In essence, PoPI seeks to ensure that all South African institutions operate responsibly when managing, collecting, processing, storing and sharing personal information. The Act holds said companies accountable if they fail to protect personal data and looks to bring South Africa in line with international trends around data management. If anything these laws will get stricter as time passes and more public examples, like Facebook’s, emerge.
PoPI considers personal information and data “precious goods” and business leaders can face jail time or a fine of up to R10 million if their organisation is in breach of the Act. This applies to any legal entity.
It is almost impossible to meet the requirements of PoPI without the right IT tools and platforms in place. Luckily these tools usually have many other benefits and can streamline operations and boost efficiencies.
Conditions of the Act
PoPI has eight conditions that companies MUST comply with…
All legal entities need to be responsible, accountable and must comply with the conditions of the Act.
You must justify why you are processing and capturing private information. Also, there should be limits in place as to what information you process and how much there is. You must have the consent of the party to whom the information belongs and any processing of this information should be compatible with the original purpose for which it was collected.
The data must be captured for a specific and justifiable reason and the party must be aware of this. A record must not be kept for longer than deemed necessary.

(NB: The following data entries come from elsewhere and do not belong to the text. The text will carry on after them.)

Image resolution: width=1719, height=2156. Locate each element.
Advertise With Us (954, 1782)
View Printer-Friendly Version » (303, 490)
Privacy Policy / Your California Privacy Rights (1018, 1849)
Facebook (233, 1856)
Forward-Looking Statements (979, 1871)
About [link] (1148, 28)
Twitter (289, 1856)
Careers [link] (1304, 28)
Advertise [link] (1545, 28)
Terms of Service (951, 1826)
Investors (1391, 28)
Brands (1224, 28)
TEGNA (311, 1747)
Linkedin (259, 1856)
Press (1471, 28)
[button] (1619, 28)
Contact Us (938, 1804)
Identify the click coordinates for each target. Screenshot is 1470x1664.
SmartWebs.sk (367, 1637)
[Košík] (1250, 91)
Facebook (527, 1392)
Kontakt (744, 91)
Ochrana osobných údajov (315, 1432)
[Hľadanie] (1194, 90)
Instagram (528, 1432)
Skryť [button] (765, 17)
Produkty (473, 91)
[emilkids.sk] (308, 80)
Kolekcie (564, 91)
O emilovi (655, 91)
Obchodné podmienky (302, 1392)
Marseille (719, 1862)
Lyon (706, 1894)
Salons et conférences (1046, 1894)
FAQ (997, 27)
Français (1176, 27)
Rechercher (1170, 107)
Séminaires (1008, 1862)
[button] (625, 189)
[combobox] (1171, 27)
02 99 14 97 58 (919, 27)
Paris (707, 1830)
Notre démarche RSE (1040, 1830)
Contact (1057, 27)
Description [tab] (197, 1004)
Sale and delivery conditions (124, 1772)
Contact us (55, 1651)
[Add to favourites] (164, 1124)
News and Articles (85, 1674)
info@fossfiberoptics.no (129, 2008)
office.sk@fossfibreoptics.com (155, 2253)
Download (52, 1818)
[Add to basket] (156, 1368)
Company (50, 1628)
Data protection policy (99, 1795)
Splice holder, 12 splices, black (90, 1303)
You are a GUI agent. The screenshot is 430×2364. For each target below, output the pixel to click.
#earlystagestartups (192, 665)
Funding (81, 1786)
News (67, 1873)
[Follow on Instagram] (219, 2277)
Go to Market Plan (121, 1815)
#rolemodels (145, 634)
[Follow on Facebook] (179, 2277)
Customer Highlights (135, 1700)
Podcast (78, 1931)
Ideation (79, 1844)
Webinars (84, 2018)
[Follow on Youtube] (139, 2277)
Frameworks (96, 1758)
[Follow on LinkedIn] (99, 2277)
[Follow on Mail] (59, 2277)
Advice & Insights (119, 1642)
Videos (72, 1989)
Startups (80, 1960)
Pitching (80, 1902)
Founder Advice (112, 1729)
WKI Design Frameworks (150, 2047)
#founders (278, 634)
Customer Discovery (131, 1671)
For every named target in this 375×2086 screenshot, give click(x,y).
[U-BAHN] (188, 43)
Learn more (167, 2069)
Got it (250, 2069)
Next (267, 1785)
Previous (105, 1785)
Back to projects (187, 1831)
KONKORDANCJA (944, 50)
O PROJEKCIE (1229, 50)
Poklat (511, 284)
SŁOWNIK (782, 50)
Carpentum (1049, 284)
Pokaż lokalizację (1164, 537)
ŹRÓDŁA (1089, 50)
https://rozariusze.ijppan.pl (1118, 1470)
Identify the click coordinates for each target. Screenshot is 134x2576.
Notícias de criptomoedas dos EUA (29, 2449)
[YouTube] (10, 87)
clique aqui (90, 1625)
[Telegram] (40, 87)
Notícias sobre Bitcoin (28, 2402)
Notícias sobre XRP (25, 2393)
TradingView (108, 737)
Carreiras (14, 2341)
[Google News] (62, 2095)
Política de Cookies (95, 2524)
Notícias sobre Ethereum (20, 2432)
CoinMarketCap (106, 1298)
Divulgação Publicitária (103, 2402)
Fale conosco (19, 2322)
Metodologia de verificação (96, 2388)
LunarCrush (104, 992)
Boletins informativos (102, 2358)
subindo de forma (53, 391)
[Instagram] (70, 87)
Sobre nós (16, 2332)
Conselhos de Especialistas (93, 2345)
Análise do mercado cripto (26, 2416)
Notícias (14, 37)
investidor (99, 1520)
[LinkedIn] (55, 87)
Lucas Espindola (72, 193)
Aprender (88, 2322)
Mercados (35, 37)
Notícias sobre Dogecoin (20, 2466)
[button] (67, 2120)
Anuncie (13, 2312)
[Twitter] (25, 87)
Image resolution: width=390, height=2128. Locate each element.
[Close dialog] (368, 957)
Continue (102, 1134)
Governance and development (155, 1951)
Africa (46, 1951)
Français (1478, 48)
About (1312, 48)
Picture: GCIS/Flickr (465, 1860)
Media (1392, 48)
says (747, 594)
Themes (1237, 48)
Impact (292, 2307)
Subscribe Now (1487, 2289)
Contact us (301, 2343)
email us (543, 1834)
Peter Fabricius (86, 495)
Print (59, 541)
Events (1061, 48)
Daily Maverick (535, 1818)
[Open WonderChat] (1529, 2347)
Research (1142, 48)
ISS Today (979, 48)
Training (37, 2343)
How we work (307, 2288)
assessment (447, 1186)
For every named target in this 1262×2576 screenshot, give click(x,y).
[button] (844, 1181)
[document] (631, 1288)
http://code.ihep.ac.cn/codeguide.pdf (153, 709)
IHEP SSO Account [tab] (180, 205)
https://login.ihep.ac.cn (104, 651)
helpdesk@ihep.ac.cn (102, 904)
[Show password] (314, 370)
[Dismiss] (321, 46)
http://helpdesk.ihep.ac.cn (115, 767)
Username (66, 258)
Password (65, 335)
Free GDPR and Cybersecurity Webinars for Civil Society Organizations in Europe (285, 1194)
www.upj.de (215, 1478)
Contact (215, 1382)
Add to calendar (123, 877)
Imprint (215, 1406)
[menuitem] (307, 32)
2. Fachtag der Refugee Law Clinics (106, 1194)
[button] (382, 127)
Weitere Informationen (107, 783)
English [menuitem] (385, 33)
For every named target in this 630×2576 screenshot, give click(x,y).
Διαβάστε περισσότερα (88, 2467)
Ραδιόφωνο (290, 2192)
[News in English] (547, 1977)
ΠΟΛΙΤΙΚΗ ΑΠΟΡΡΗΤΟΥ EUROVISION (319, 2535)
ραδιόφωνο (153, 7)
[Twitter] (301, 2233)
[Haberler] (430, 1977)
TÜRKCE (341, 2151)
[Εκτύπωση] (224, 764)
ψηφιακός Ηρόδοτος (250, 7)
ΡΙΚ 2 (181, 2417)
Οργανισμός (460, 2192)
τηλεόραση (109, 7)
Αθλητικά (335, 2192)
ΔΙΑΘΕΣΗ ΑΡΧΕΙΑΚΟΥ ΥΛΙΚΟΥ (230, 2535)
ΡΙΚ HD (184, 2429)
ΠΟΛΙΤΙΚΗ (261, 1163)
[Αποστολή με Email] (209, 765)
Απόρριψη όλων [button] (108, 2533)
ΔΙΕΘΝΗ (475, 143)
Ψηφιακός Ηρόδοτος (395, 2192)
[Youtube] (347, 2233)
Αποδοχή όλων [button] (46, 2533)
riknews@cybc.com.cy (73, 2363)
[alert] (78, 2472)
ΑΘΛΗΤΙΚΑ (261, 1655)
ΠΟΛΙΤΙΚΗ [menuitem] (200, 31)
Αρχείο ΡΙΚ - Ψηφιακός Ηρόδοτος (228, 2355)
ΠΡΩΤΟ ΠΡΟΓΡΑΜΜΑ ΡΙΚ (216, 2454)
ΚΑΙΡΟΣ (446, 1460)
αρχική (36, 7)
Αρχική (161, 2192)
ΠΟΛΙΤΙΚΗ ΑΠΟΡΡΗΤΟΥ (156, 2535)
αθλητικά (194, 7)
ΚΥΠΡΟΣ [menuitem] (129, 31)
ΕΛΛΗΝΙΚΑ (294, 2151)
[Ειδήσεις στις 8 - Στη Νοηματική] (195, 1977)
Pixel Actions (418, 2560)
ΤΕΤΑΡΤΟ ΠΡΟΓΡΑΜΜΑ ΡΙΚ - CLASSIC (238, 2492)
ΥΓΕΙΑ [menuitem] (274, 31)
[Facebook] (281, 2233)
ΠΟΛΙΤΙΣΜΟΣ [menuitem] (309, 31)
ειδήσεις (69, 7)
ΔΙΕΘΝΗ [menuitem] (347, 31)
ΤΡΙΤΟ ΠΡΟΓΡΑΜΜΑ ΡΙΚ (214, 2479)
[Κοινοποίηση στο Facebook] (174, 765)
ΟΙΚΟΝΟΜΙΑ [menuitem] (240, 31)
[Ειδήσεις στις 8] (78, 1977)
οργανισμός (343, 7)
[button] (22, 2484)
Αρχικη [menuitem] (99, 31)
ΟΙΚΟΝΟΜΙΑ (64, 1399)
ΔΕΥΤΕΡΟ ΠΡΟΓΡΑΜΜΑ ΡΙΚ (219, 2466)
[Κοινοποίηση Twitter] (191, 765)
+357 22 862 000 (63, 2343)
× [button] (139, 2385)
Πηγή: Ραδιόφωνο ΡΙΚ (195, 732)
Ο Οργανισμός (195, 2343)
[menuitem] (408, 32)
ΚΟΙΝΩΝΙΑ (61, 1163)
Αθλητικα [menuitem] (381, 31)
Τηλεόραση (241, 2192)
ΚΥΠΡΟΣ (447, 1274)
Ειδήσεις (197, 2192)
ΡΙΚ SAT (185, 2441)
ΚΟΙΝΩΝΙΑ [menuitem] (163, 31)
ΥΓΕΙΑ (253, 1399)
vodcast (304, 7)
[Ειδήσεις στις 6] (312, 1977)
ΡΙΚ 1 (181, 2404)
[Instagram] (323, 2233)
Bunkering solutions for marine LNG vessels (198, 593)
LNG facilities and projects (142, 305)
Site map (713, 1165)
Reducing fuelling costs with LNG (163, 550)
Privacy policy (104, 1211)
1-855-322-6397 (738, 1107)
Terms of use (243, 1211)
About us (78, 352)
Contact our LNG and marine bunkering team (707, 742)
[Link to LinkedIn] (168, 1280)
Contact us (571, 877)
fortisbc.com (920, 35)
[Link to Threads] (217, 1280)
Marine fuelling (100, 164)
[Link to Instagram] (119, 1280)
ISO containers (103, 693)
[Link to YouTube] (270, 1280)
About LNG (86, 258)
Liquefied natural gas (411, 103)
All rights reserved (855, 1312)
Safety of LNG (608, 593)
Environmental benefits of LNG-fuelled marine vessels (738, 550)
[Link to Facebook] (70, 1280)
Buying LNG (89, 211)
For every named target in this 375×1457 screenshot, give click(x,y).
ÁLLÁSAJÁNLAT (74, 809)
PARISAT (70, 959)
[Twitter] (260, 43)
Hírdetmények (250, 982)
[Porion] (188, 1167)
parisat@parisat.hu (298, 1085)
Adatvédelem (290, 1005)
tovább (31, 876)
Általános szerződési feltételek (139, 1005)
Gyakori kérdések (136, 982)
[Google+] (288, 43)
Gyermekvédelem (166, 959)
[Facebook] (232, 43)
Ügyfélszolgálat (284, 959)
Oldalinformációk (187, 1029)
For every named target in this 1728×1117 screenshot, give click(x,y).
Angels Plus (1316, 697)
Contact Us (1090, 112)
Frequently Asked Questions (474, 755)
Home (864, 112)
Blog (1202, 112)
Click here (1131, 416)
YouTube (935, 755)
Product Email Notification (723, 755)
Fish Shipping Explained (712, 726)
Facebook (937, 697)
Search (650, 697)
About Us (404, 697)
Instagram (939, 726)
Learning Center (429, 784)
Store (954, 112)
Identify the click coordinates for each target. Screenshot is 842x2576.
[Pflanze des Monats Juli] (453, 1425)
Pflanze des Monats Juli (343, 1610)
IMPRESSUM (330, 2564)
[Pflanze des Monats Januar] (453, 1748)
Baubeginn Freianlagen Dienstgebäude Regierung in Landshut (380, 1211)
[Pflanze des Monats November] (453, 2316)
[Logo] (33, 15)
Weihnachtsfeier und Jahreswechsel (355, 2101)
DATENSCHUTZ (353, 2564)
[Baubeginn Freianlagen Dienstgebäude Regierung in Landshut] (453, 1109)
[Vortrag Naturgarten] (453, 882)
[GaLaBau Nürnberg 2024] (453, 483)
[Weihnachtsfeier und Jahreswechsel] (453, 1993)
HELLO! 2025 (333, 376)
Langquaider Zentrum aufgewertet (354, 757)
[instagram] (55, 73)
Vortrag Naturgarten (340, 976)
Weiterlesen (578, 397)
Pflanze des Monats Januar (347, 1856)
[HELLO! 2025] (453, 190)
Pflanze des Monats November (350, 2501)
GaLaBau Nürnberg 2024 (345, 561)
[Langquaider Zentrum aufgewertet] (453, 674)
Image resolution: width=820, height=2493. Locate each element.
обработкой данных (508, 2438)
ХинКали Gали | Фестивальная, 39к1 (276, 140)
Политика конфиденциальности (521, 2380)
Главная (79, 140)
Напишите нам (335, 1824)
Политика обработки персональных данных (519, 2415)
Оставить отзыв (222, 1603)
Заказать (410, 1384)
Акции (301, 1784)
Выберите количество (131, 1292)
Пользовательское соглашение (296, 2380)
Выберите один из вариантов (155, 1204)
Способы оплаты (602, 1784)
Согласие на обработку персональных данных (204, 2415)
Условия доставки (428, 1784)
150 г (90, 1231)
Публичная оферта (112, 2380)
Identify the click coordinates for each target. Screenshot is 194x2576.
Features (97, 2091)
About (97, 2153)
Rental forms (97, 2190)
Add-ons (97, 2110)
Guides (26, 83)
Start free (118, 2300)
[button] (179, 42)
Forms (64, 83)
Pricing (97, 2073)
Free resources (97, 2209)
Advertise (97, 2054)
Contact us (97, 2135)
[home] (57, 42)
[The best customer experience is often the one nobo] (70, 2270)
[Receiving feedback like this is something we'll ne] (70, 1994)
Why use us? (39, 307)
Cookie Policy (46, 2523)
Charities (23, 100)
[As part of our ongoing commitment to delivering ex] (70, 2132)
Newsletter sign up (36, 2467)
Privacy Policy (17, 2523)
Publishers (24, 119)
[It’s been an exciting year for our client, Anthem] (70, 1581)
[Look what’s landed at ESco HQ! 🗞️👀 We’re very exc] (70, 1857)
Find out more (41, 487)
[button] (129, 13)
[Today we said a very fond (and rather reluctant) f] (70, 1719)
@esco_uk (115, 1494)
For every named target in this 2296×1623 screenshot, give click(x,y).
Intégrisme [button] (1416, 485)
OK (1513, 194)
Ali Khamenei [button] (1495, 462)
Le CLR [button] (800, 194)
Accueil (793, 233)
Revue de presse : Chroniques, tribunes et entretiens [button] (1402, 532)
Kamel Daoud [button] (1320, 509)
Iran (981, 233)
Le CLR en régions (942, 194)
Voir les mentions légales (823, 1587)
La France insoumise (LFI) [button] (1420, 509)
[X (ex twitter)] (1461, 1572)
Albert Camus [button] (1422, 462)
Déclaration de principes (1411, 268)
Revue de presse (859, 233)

Further processing limitation
Any further use or processing of information collected must be related to the original purpose of the information being collected.
All information collected must be correct, up to date and not misleading. This applies to backups too.
To fulfil the openness condition, the notification must be sent to the party whose information is being captured. The party must be able to view your name and/or company name and address, be informed of the reason why you are collecting this data, what the information is.
This is arguably the most important and actionable condition of the PoPI Act, specifically when it comes to IT and technology. Firstly you need to identify the data which contains personal information and treat it with care. Secondly, all such information must be secured – and you must be able to prove that steps have been taken to do it in the most effective way possible. If there is a security breach, you must inform the regulator and the party whose data is affected.
Data Subject Participation
The party whose information you have has the right to ask for any data that you have about them. They can also request that you permanently delete this information, or update it.
Embracing the Role of IT
Apart from the governance aspect, IT has a critical role to play in PoPI compliance. There are numerous public examples of how data breaches can (and do) occur and results can be catastrophic for a business. This is no longer about having a firewall and decent passwords. Data security now needs to be a company-wide practise which is included in almost all policies and procedures and supported by the right IT solution. The good news is that getting there will not only make you compliant, but it’ll also improve business processes, reduce risk, and help you sleep better at night.